== SUPPLIED MATERIAL ==

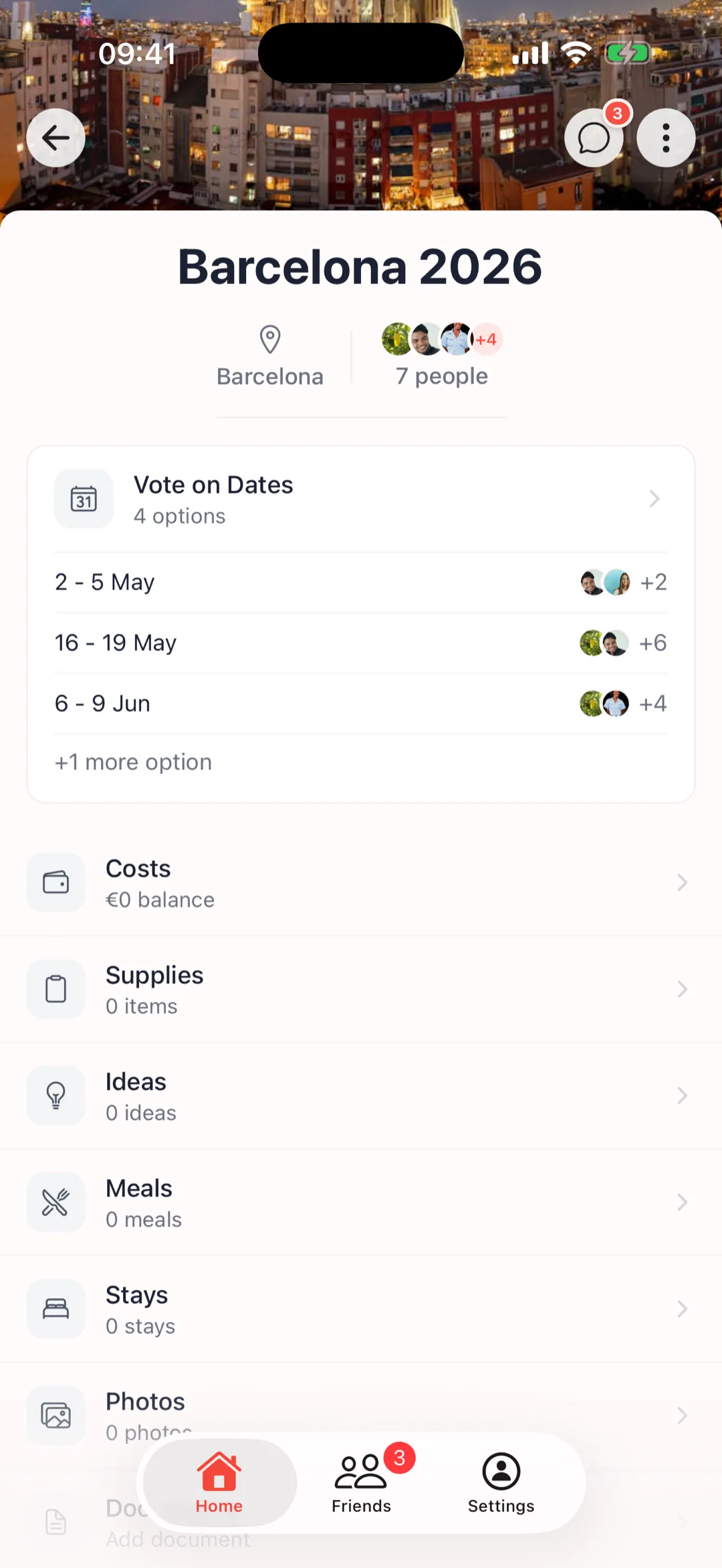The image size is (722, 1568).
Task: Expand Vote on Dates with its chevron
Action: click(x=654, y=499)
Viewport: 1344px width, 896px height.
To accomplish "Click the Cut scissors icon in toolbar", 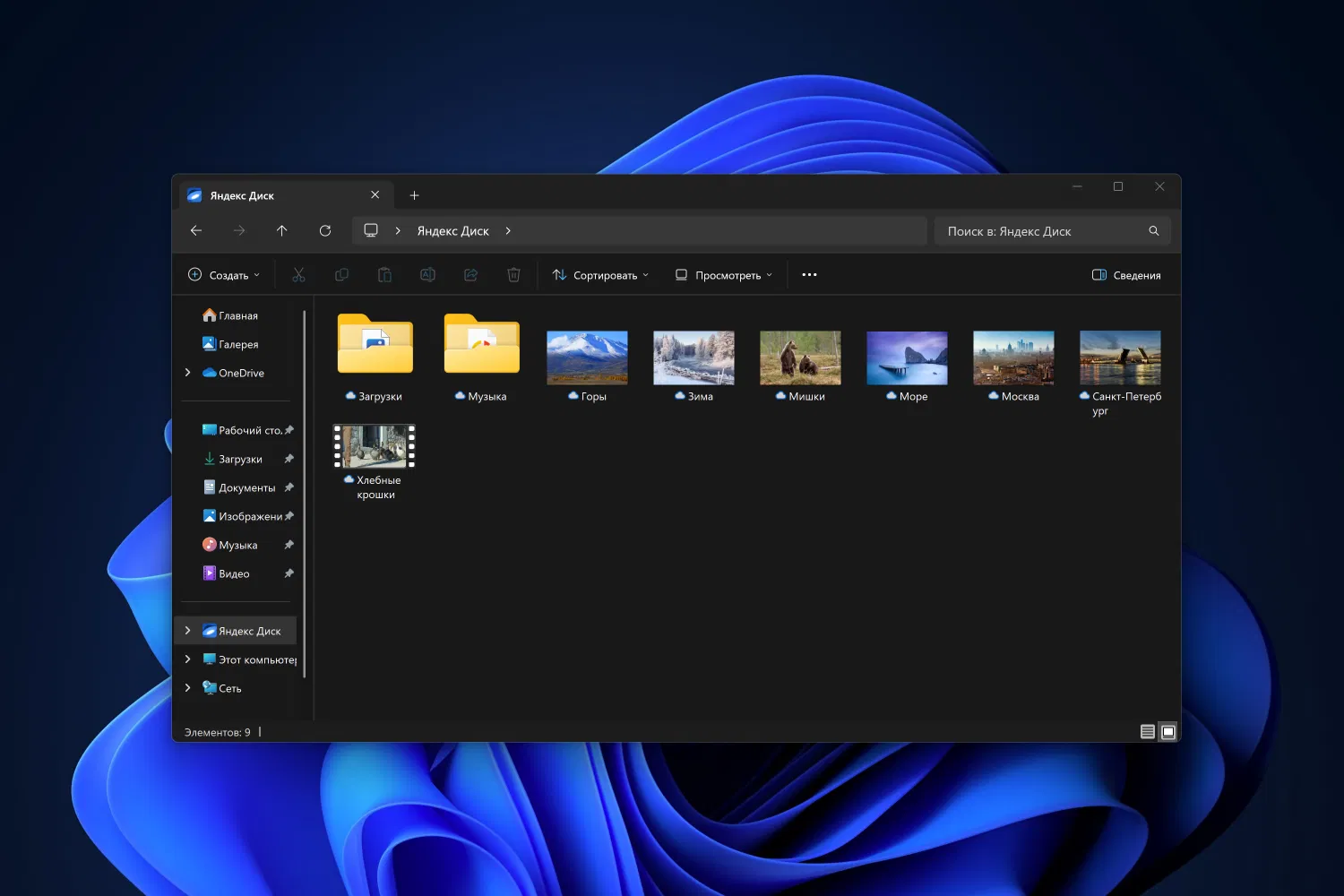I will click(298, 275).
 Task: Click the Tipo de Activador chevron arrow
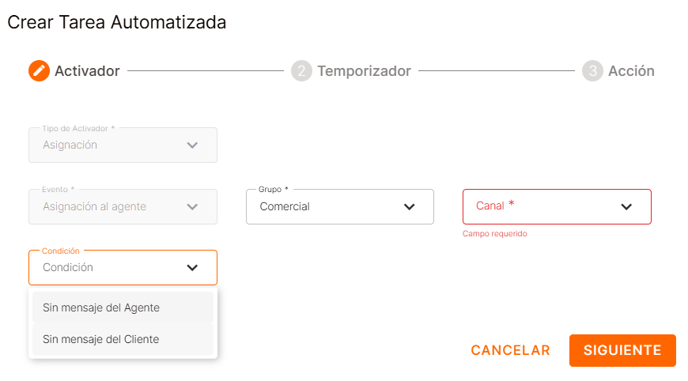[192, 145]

===
== SUPPLIED MATERIAL ==

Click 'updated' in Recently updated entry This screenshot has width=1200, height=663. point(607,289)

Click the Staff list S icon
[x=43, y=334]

===

= TASK ITEM =
Report the number of lines in the material above that contain "height". Nothing else is wanted.

= ANSWER =
2